To the extent that holders of Eligible Warrants take advantage of the opportunity to exercise their Eligible Warrants early, the proceeds from such exercises will fund working capital purposes. Eligible Warrants that remain unexercised following the Expiry Time will continue to be exercisable for Common Shares on their original terms.
Depending upon the number of Eligible Warrants exercised pursuant to the Incentive Program, the Company may:
- receive gross proceeds of up to $1,450,044.60; and
- issue up to 4,833,482 Common Shares.
The terms and conditions of the Incentive Program and the method of exercising Eligible Warrants pursuant to the Incentive Program are set forth in a letter and warrant exercise form which is being delivered to the registered address of each Warrant Holder. Warrant Holders who wish to participate in the Incentive Program will agree to exercise their Eligible Warrants and deliver the cash payment in respect thereof and other necessary documents as described in the letter to Warrant Holders. Warrant Holders who wish to receive a copy of the letter and warrant exercise form regarding the Incentive Program may do so by email to firstname.lastname@example.org or by phone at 1 844 638 8387.
The Incentive Program is subject to the Company effecting all filings required by securities regulatory authorities and the Canadian Securities Exchange.
This news release does not constitute an offer to sell or a solicitation of an offer to buy any of the securities described herein, and these securities will not be offered or sold in any jurisdiction in which their offer or sale would be unlawful. The securities have not been and will not be registered under the United States Securities Act of 1933, as amended (the “1933 Act”), or any state securities laws of the United States. Accordingly, these securities will not be offered or sold to persons within the United States unless an exemption from the registration requirements of the 1933 Act and applicable state securities laws is available.

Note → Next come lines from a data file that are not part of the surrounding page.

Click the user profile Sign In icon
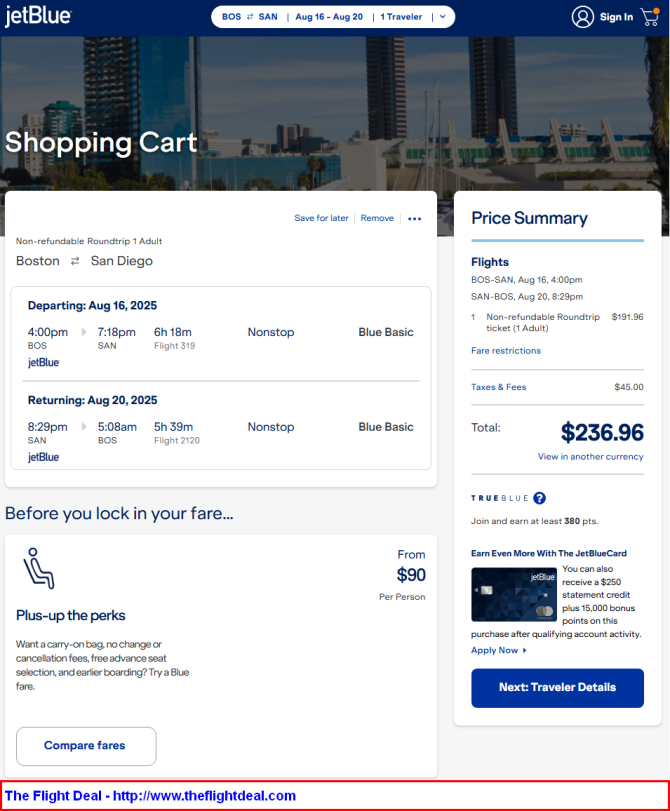This screenshot has width=670, height=811. click(583, 17)
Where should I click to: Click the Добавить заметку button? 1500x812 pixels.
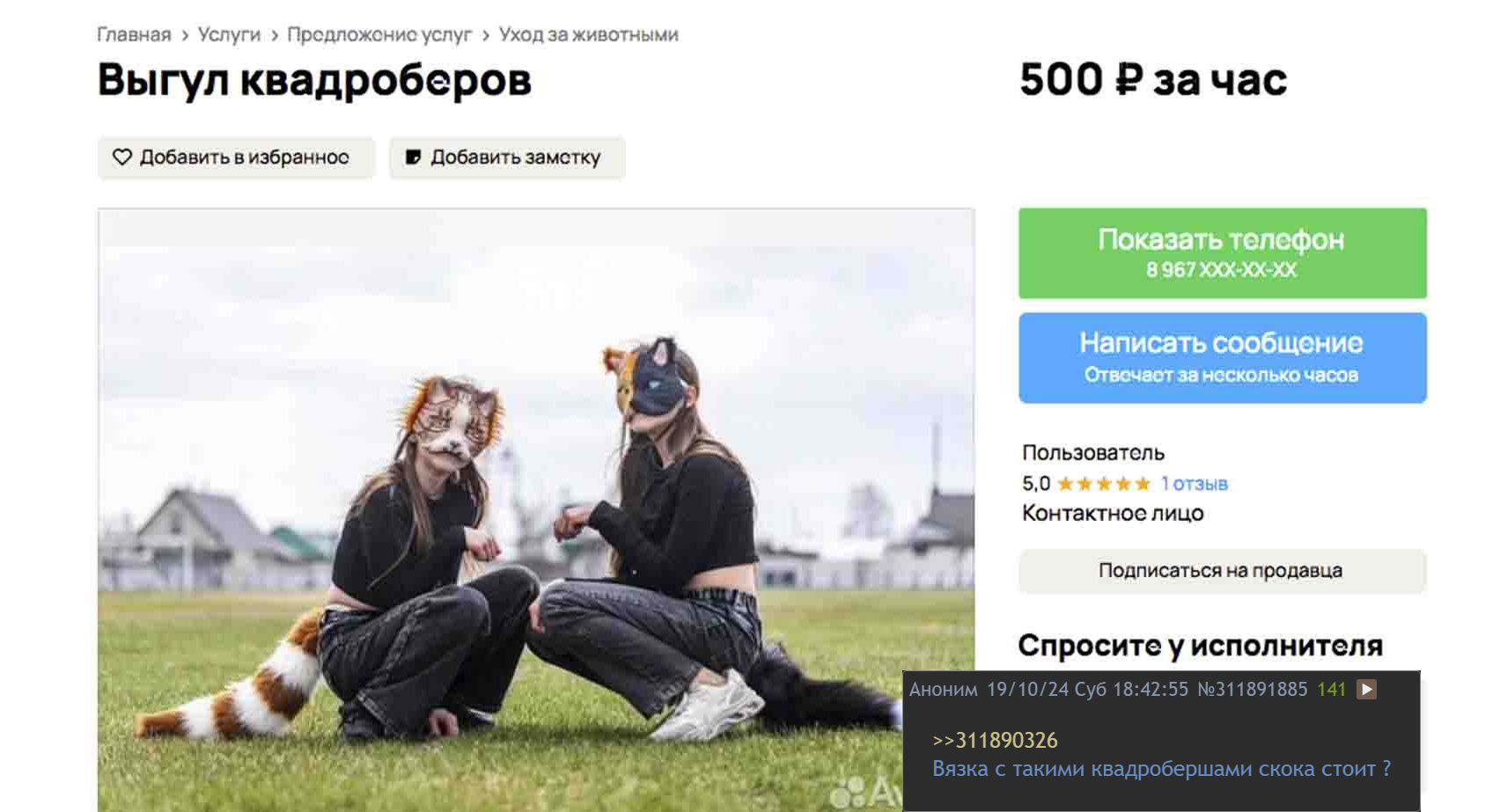tap(507, 157)
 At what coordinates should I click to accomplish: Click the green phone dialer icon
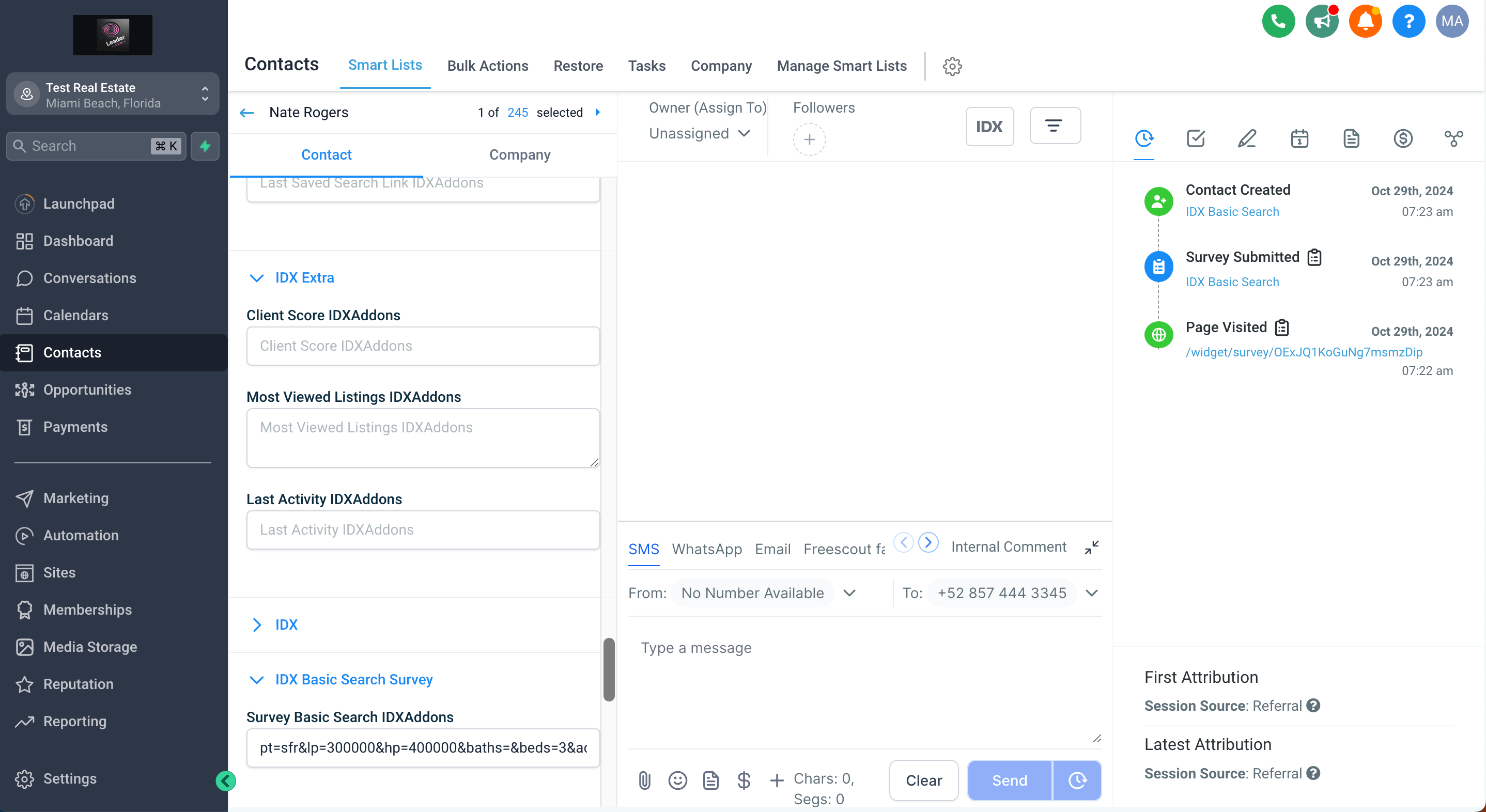[1278, 21]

Canada House Wellness Group Inc.
Canada House is the parent company of Marijuana for Trauma Inc., Knalysis Technologies and Abba Medix Corp. The Company's goal is to become a marketplace leader through strategic partnerships, mergers, and acquisitions to create a fully integrated cannabis therapy company. For more information please visit http://www.canadahouse.ca. or www.sedar.com
For further information, please contact:
Boom Capital Markets
Canada House Wellness Group, Inc.
Cautionary Statement Regarding Forward-Looking Information. Certain statements within this news release pertaining to the Company constitute “forward‐looking statements”, within the meaning of applicable securities laws, including without limitation, statements regarding future estimates, business plans and/or objectives, sales programs, forecasts and projections, assumptions, expectations, and/or beliefs of future performance, are “forward‐looking statements”. Such “forward‐looking statements” involve known and unknown risks and uncertainties that could cause actual and future events to differ materially from those anticipated in such statements. Forward‐looking statements include, but are not limited to, statements with respect to the anticipated effects of the financing, regulatory changes, timeliness of government approvals for the granting of permits and licenses, changes in medical marijuana prices, actual operating performance of facilities, competition and other risks affecting the Company in particular and the medical marijuana industry generally, including those set out in the Company’s public disclosure record. The Company assumes no responsibility to update or revise forward‐looking information to reflect new events or circumstances unless required by law.
Neither the CSE nor its Regulation Services Provider (as that term is defined in the policies of the CSE) accepts responsibility for the adequacy or accuracy of this release.